> [Written instruction 1]:
Answer these questions about the forum thread:
(a) What tool is offered as an example for implementing the API on the game's client?
(b) According to the thread, where is almost everything in the game handled?
(c) What kind of captcha solvers does one poster suggest looking at?
> [Written instruction 2]:
Continue the forum thread about AFK necro/sorc/bokor players from its last post.

Tree of Savior Forum

AFK necro/sorc/bokor is apparently back

What…I am done with you. You clearly don’t know what you are talking about.

It’s more the fact that you don’t know what are you talking about.
Implementing the API on the game’s client is very feasible, with CURL for example, but easy to bypass and I even explained you how.

I’m not saying it’s the proper way, but it’s the way IMC developed this game (almost everything is client side).

You sound like a freshman CS student who just get to know about Linux.

If all APIs are easily bypassible by client, all industries that depend on digital resources will fall apart.

Go back to CS 101.

You sound like a wannabe, else you’d understand what nopping/jumping a call and xor eax, eax inc ah meant.

script kiddie fiiiiight :rofl:

You don’t even know what they mean and you are using them. You can be making millions bypassing Captchas systems as white hacking. It’s a problem that requires academic research.

And you just know some binary operation and assembly code in college. Talk about hacking.

Well that, assumes you are facing a professionally designed and implemented system.

Sure, you had to look on google and you still can’t figure out what they mean.

You may want to look at ML captcha solvers, I’ve already told you about them several times now.

Nope, I’m talking about reverse engineering. Sorry that google didn’t help you figure it out.

They aren’t cracking Captcha in system level. It’s not even bypassing anything. It’s getting the key properly by actually solving the problem.

I guess if you don’t reverse engineer in assembly code, you do that in bits. Did you have OS class?

I see that you just know terms…stop embarrassing yourself.

They solve captchas, it’s all that’s needed.

No, you do that in opcodes.

Yeah, stop.

What’s your noop/jump call/registry names all about then? Do they help in machine learning?

> [Recorded data]:
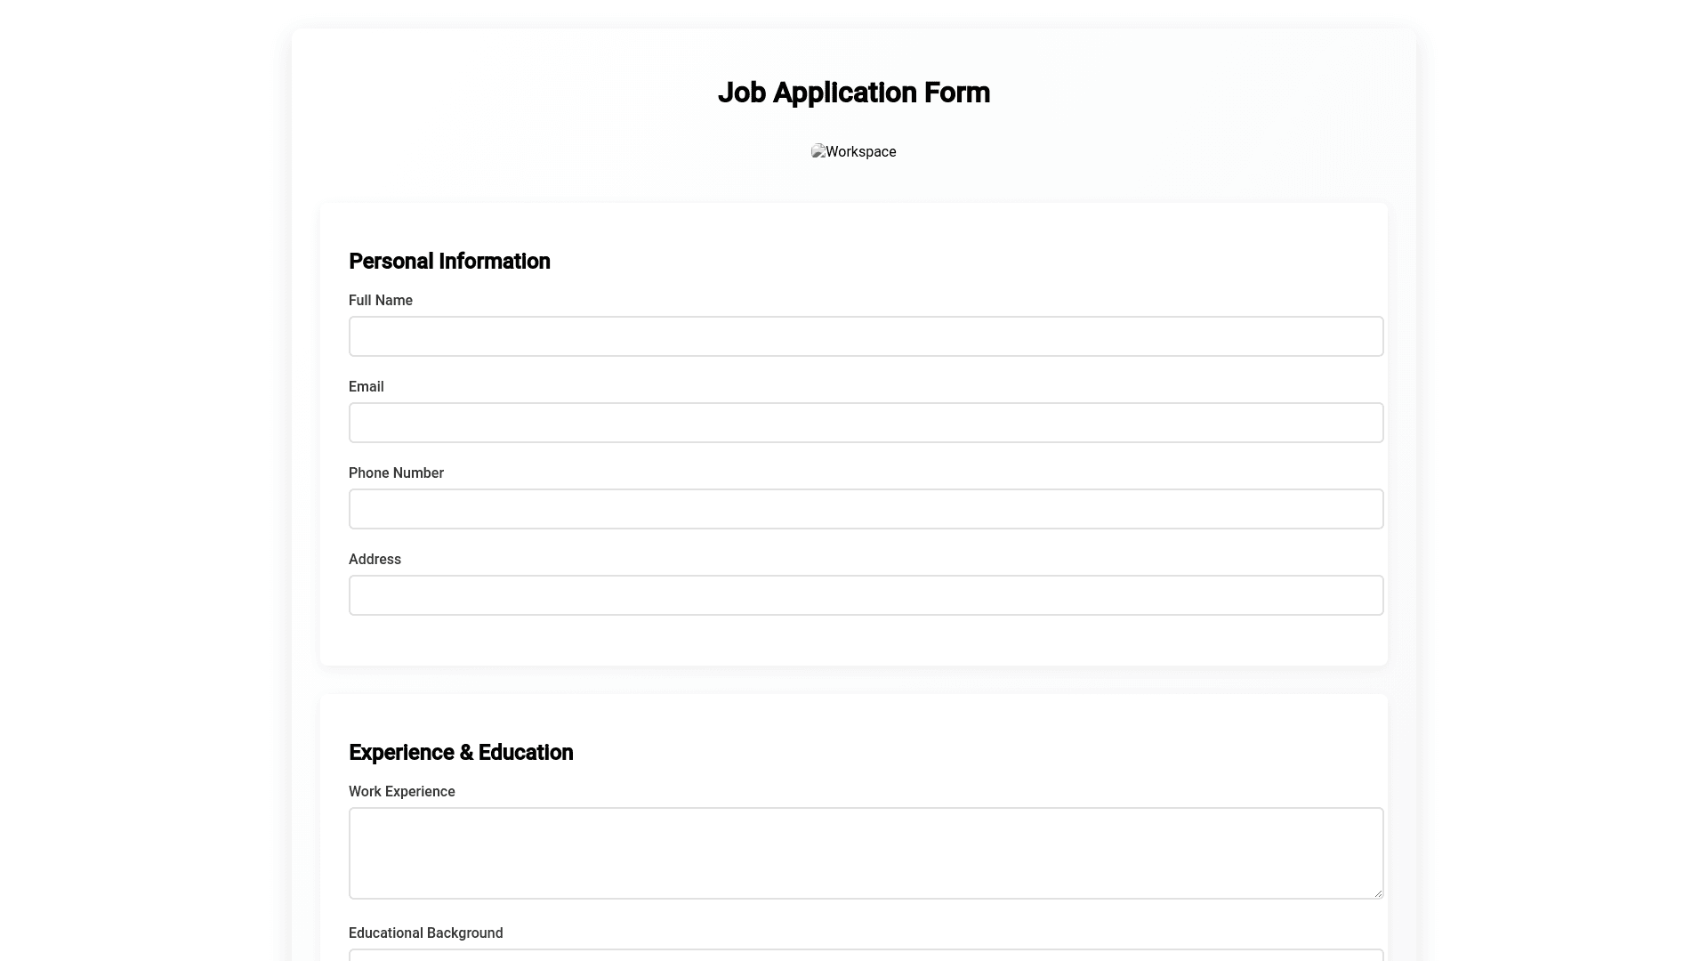Click the Full Name label
This screenshot has width=1708, height=961.
point(381,301)
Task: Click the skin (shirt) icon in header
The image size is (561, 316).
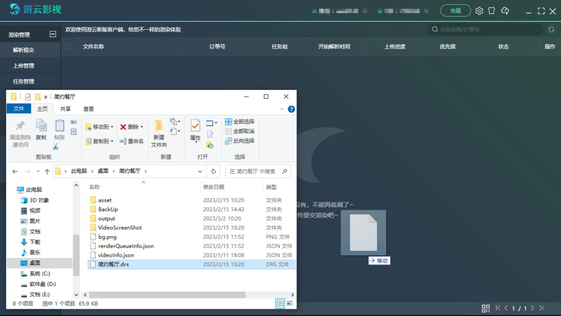Action: point(491,11)
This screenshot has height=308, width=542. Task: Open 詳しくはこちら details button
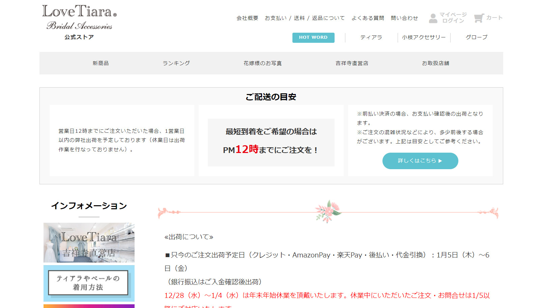click(x=420, y=161)
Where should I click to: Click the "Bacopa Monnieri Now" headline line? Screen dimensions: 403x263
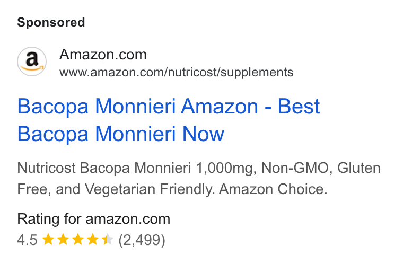point(121,134)
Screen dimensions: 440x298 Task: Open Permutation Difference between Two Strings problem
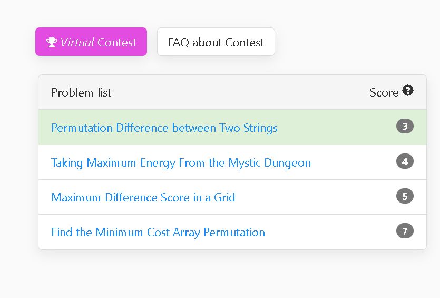click(x=164, y=128)
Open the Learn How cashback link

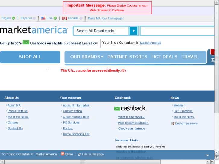click(x=90, y=43)
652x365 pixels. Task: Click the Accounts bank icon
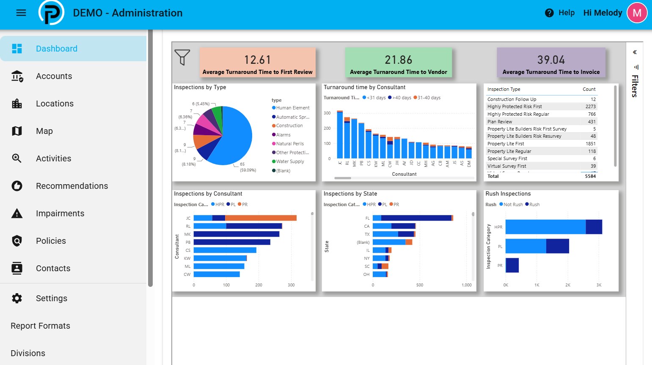point(17,76)
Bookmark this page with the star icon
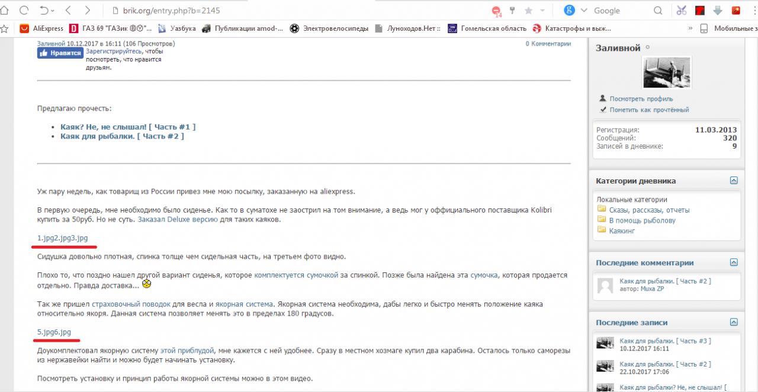The height and width of the screenshot is (392, 758). click(x=528, y=11)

> [Written response 1]:
(a) CURL
(b) Client side
(c) ML captcha solvers

> [Written response 2]:
What opcodes mean: https://stackoverflow.com/questions/17638888/difference-between-opcode-byte-code-mnemonics-machine-code-and-assembly

You reverse engineer the op codes in assembly code from specific system compiler. Once you have them you are good. You don’t start with the op codes.

How many more mistakes you are presenting us out of your “remembered vocab”?

watching nerds flex is funny af yo.

I guess she did enough to embarrass herself. I am gonna clean my house now. Falling behind in schedule…

Wasted an hour teaching college student. I should have charged her.

That’s specific to a client-side implementation (software, not website).
If you knew what it meant, you’d know what they do.

Google won’t help you.

I stated several times (are you blind?) that ML helps solving captchas with server side implemenation, like on a website, indeed.

That’s a very noob-friendly explanation of what an opcode is, but that’s beyond the scope.

Except you said you do it in bits. :rofl: :rofl::rofl::rofl:

Backpedaling after googling :rofl:

Me? :rofl:

Go do it in bits :rofl::rofl::rofl:

You don’t even read. And assembly code aren’t simply bits.

I’m not the one that wrote “bits”, indeed. :rofl:

It’s meant to be sarcastic. Cause no one read bits. Guess you can’t understand.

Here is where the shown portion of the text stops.